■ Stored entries
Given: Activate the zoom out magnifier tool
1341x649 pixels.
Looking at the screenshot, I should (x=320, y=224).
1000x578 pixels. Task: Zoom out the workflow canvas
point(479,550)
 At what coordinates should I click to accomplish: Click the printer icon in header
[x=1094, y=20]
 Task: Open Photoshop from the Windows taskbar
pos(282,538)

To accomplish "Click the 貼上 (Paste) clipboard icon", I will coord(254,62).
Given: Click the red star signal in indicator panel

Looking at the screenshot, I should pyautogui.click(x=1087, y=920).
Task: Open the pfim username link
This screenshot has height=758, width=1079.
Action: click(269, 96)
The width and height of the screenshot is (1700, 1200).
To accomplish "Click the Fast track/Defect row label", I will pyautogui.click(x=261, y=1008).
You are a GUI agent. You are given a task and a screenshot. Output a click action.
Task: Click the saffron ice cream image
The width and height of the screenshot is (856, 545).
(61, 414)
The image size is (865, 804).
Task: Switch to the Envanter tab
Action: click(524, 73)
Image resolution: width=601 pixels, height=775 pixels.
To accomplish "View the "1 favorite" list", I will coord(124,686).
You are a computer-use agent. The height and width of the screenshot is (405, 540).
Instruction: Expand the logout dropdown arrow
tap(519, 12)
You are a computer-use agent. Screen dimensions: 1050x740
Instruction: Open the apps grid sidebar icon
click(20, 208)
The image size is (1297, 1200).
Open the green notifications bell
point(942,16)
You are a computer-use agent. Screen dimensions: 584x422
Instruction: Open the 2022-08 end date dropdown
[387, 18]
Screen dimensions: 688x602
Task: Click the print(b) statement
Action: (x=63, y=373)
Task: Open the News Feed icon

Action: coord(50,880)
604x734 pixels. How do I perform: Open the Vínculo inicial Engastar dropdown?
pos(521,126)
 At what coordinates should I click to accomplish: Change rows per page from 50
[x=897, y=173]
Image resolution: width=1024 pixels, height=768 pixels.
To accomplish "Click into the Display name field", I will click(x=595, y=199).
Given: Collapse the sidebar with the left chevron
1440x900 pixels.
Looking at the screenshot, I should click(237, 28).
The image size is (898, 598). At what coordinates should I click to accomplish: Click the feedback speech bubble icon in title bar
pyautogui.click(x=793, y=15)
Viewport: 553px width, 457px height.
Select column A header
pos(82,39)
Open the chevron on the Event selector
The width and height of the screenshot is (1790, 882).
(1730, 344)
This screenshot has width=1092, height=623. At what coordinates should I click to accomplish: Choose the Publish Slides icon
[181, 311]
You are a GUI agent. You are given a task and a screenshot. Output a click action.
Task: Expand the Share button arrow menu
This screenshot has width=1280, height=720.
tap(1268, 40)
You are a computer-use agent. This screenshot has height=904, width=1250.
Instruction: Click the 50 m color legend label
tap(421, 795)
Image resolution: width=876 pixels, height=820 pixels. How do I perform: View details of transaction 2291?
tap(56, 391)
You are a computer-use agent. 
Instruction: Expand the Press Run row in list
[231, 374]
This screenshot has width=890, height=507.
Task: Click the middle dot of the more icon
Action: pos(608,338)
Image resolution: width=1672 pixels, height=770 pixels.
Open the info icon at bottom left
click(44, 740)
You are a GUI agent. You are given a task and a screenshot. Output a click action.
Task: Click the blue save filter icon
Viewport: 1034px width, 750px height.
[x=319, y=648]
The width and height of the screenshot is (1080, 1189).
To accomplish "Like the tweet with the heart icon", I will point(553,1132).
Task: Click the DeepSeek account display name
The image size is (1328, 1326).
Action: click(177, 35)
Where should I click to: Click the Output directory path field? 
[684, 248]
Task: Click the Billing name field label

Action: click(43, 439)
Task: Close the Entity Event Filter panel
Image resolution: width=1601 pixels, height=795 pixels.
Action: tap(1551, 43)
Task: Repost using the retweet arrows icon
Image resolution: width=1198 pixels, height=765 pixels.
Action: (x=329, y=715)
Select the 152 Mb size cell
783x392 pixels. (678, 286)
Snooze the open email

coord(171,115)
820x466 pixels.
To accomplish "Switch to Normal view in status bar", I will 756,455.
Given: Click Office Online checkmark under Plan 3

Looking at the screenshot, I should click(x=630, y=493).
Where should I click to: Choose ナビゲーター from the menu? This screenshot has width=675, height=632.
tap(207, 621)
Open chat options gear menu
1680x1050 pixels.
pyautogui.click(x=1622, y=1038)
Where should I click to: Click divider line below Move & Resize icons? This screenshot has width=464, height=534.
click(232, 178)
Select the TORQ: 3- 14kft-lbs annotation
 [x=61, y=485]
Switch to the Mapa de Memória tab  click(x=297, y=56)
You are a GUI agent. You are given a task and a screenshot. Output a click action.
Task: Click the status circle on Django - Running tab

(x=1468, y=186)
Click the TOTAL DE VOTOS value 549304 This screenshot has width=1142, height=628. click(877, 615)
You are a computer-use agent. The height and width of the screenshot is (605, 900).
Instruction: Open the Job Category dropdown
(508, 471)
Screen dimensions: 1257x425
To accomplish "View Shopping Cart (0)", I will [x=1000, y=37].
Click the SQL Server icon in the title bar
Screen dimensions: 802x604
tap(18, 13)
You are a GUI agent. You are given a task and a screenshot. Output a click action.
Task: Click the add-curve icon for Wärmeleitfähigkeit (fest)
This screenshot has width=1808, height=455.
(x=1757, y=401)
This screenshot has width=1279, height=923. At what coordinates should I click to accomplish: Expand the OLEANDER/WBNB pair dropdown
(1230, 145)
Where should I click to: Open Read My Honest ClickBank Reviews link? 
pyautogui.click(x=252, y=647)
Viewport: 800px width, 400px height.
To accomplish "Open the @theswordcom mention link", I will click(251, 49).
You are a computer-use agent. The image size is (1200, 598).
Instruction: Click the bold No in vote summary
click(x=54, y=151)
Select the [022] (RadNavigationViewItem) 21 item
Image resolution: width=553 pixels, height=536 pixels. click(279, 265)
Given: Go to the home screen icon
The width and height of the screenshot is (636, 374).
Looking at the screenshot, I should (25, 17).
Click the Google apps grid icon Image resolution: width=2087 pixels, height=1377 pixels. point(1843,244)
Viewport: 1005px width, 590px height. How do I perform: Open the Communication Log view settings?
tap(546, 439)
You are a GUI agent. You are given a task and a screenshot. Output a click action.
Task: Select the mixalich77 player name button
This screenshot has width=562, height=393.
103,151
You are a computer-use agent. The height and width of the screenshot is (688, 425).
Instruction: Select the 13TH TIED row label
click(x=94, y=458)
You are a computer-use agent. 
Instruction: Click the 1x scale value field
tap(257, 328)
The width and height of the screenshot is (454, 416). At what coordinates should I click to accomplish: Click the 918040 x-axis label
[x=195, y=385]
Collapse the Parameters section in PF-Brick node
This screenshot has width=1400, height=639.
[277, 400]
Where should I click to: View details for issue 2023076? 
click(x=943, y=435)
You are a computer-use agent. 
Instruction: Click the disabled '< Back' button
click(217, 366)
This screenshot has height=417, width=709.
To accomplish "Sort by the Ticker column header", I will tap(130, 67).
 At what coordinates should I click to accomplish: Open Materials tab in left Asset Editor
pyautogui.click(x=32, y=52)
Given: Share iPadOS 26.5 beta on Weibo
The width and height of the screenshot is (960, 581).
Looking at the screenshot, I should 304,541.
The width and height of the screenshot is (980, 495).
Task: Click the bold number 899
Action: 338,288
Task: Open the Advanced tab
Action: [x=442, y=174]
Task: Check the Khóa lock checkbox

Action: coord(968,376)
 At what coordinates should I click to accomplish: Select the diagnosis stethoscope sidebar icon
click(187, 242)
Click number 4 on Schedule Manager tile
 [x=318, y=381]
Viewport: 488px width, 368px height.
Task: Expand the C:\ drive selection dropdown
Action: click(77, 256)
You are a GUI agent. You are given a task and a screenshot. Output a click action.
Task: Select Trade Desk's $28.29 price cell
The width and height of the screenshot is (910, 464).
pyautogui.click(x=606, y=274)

■ To do
Could you write out, exactly as they stand, only the lines above that begin at the line with "Collapse the Parameters" and stop after the line with "Task: Select Trade Desk's $28.29 price cell"?

■ Answer
Collapse the Parameters section in PF-Brick node
This screenshot has width=1400, height=639.
[277, 400]
Where should I click to: View details for issue 2023076? 
click(x=943, y=435)
You are a computer-use agent. 
Instruction: Click the disabled '< Back' button
click(217, 366)
This screenshot has height=417, width=709.
To accomplish "Sort by the Ticker column header", I will tap(130, 67).
 At what coordinates should I click to accomplish: Open Materials tab in left Asset Editor
pyautogui.click(x=32, y=52)
Given: Share iPadOS 26.5 beta on Weibo
The width and height of the screenshot is (960, 581).
Looking at the screenshot, I should 304,541.
The width and height of the screenshot is (980, 495).
Task: Click the bold number 899
Action: 338,288
Task: Open the Advanced tab
Action: [x=442, y=174]
Task: Check the Khóa lock checkbox

Action: coord(968,376)
 At what coordinates should I click to accomplish: Select the diagnosis stethoscope sidebar icon
click(187, 242)
Click number 4 on Schedule Manager tile
 [x=318, y=381]
Viewport: 488px width, 368px height.
Task: Expand the C:\ drive selection dropdown
Action: click(77, 256)
You are a GUI agent. You are given a task and a screenshot. Output a click action.
Task: Select Trade Desk's $28.29 price cell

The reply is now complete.